I've decided to spare you the blow by blow of my induction and just give you the highlights. I was admitted on a Tuesday night and delivered Natalie on Thursday afternoon. That adds up to about 40 hours of labor. The following interventions were used: Vancomycin (antibiotic to prevent transmission of GBS), Cervadil gel (to ripen cervix), Cytotec (ripens cervix more quickly than Cervadil), Foley catheter (artificially dilates cervix), artificial rupture of membranes, Pitocin (speeds up contractions), epidural (takes the edge off), forceps (to pull the baby out since after I was dilated to 10cm, she still hadn't dropped sufficiently and wasn't tolerating contractions, threatening to qualify us for an emergency c-section--scary). It was certainly not the ideal labor and delivery experience, but the doctors, nurses, and residents at Columbia-Presbyterian could not have been better.

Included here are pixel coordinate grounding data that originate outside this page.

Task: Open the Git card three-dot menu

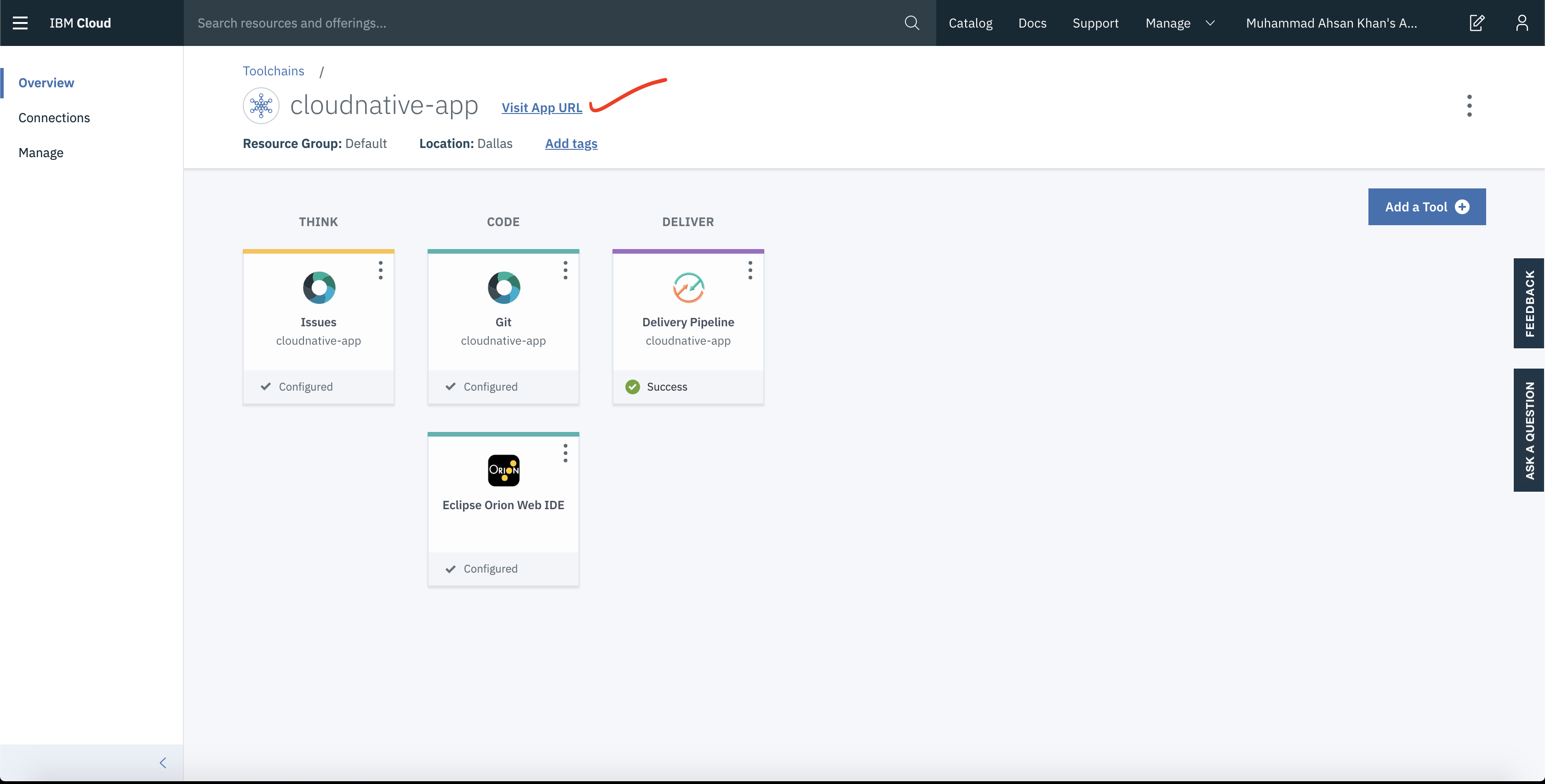Action: click(x=565, y=270)
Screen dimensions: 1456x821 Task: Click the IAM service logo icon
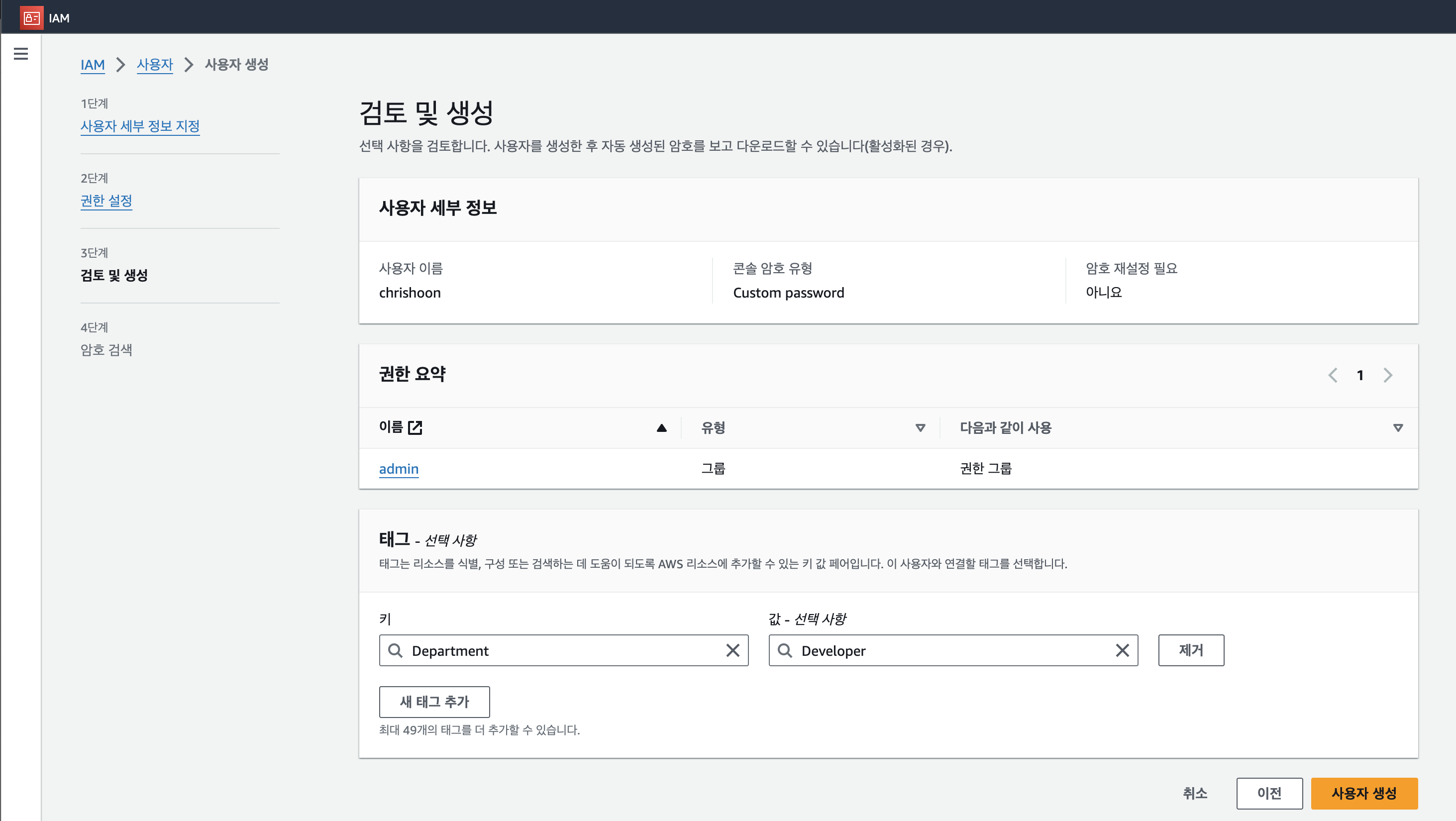(x=31, y=17)

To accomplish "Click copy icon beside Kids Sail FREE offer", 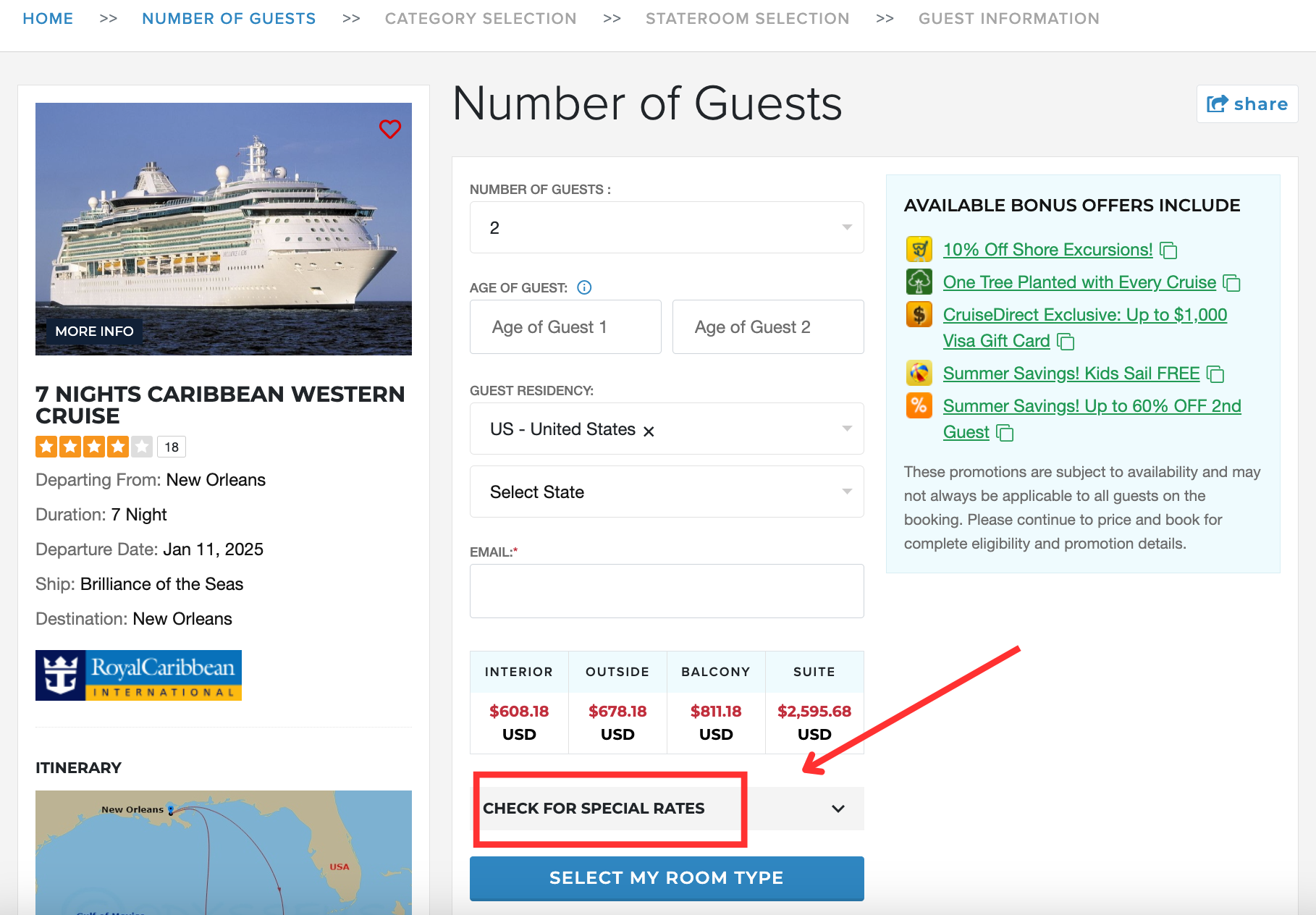I will pyautogui.click(x=1216, y=374).
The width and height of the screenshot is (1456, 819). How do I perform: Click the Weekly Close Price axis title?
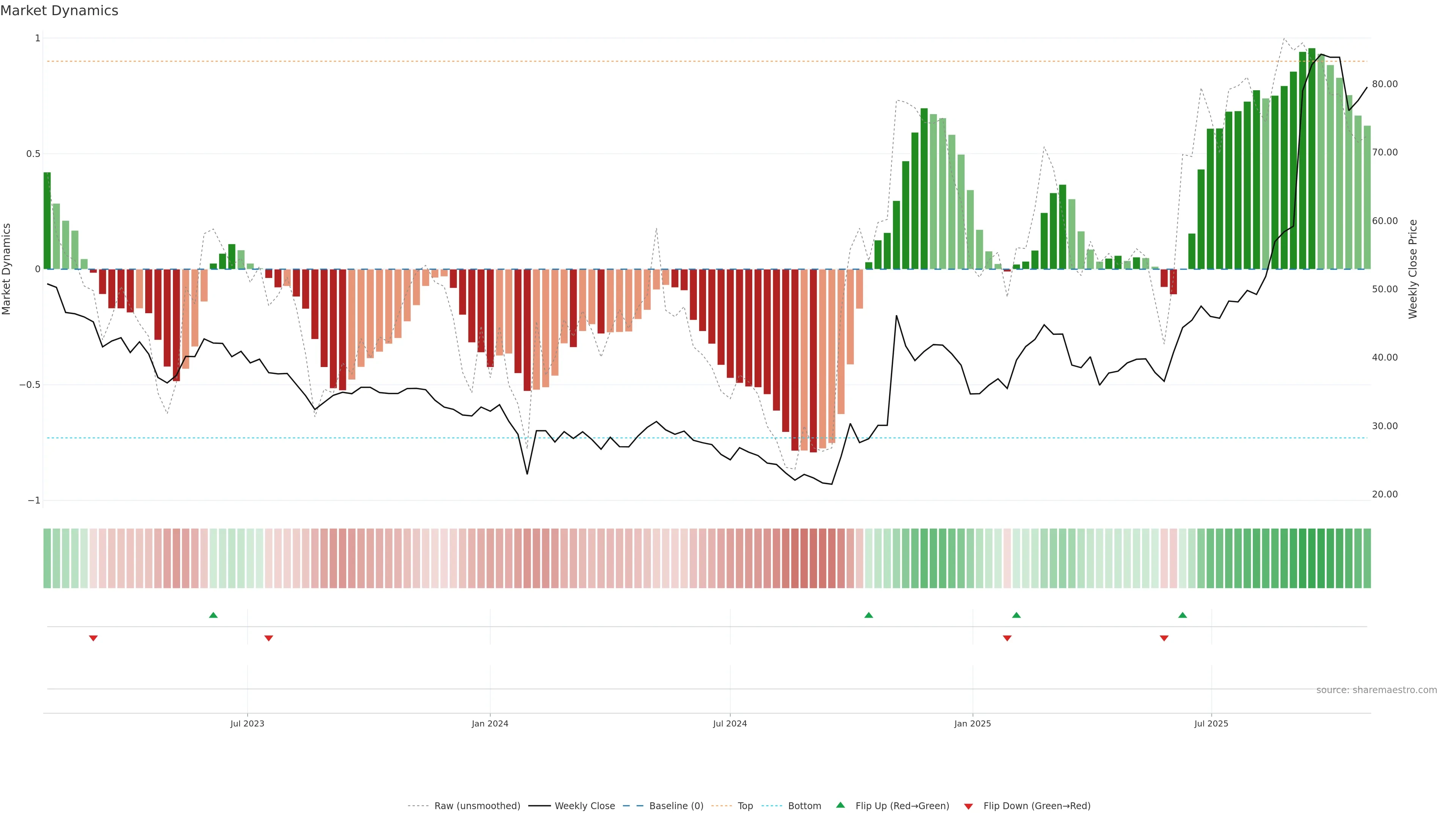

The good news is that Natalie is doing amazingly well despite her semi-traumatic journey into the world (her Apgar scores were 8 and 9 if that means anything to you), and I only required a few stitches after the torture me and my hoo-ha were put through. Our favorite cardiologist, Dr. G., happened to walk into the Labor & Delivery room in her street clothes just as Natalie was being born, so she got to meet her and check her out. We'll see her again this week for another echo, but we expect that everything will continue to look normal.

On the home front, we're starting to get the hang of things, which admittedly got off to a rocky start. Natalie hasn't been latching well, and I haven't been producing enough milk because of that, and I suspect also because of all the drugs I was given during my long labor. I had a home visit with an excellent lactation consultant (LC) last week who confirmed that Natalie's hysterical crying was due to the fact that she was hungry and had lost about 10% of her birth weight, that she wasn't sucking properly b/c of tongue positioning, and that I wasn't producing enough. She suggested that I pump and supplement with formula, so that's what we've been doing. Natalie's been back to her lovely pediatrician, Dr. L., a few times, who agreed with what the LC said and has been impressed with her progress in terms of weight gain, development, etc. The original LC said she'd do a complimentary follow-up to work with Natalie on her latch and I have another LC coming tomorrow evening to figure out what's going on with me. Luckily, she's also a physician and accepts my insurance so I only have to pay a $15 co-pay.

Needless to say, feeding has been a hugely emotional issue, which you'll understand if you've been following the breastfeeding debates. On top of that, I feel like I've been having some general PPD symptoms, complicated by complex feelings about Julian's birth and death. Long story short: I love my daughter, I miss my son, and I'm just trying to keep it together.

The good news, as you can see, is that none of this has seemed to faze Miss Natalie...






Wednesday, August 02, 2006

Happy birthday, Milo!

I'm so thrilled and relieved for Laura & Justin that little Milo has finally arrived! Happy birthday, Milo!